INPUT FOR THIS TASK:

____________

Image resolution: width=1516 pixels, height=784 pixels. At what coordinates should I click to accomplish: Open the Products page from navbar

____________

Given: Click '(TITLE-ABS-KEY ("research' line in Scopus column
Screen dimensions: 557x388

____________

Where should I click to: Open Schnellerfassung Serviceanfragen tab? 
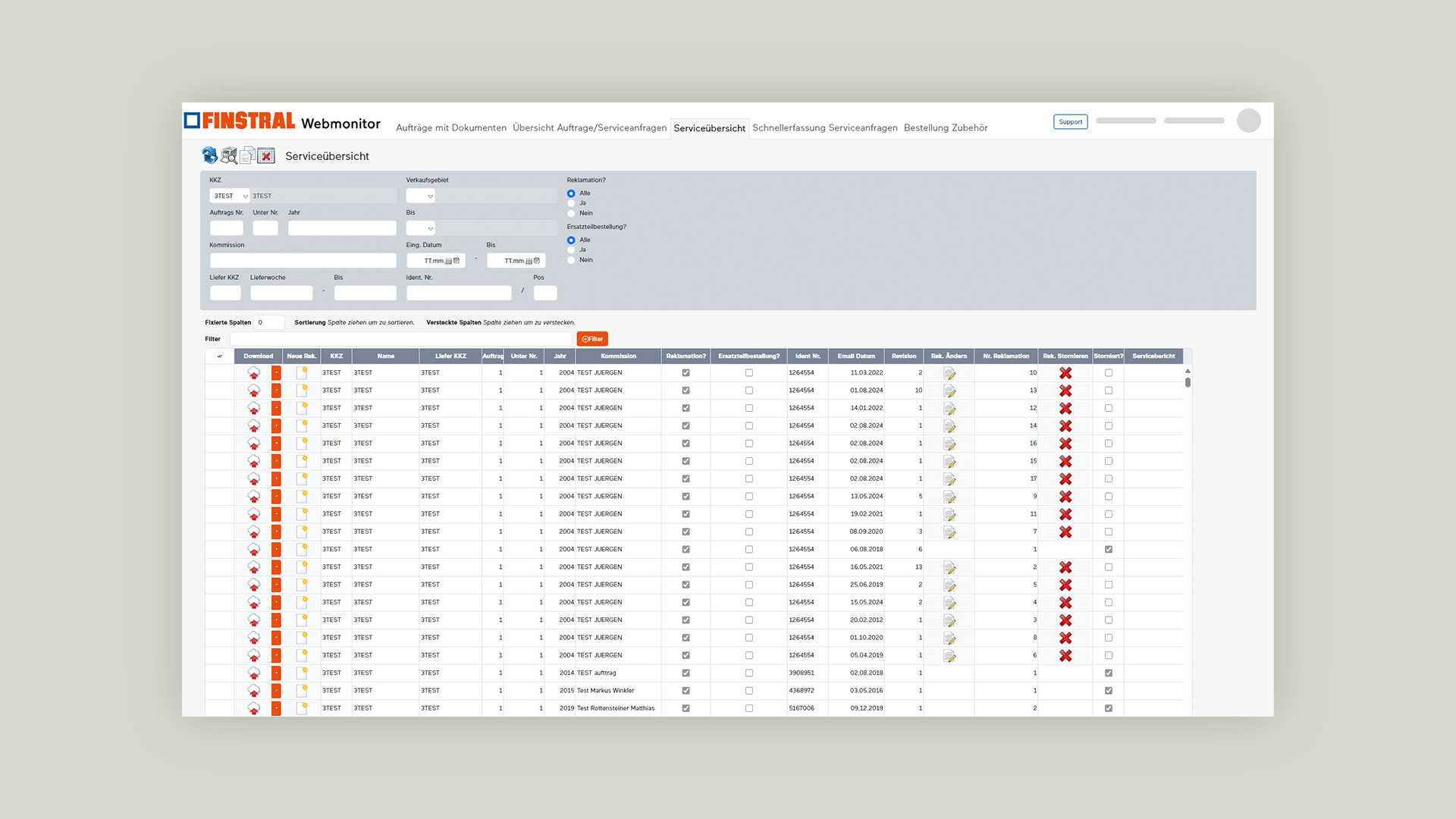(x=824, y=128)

____________

WHAT YOU NEED TO DO: Transcribe the listing, starting at the line that has "Where should I" and stopping after the line that has "(x=824, y=128)", leaving out any pictures.

SOLUTION TO THIS EXERCISE:
Where should I click to: Open Schnellerfassung Serviceanfragen tab? 
(x=824, y=128)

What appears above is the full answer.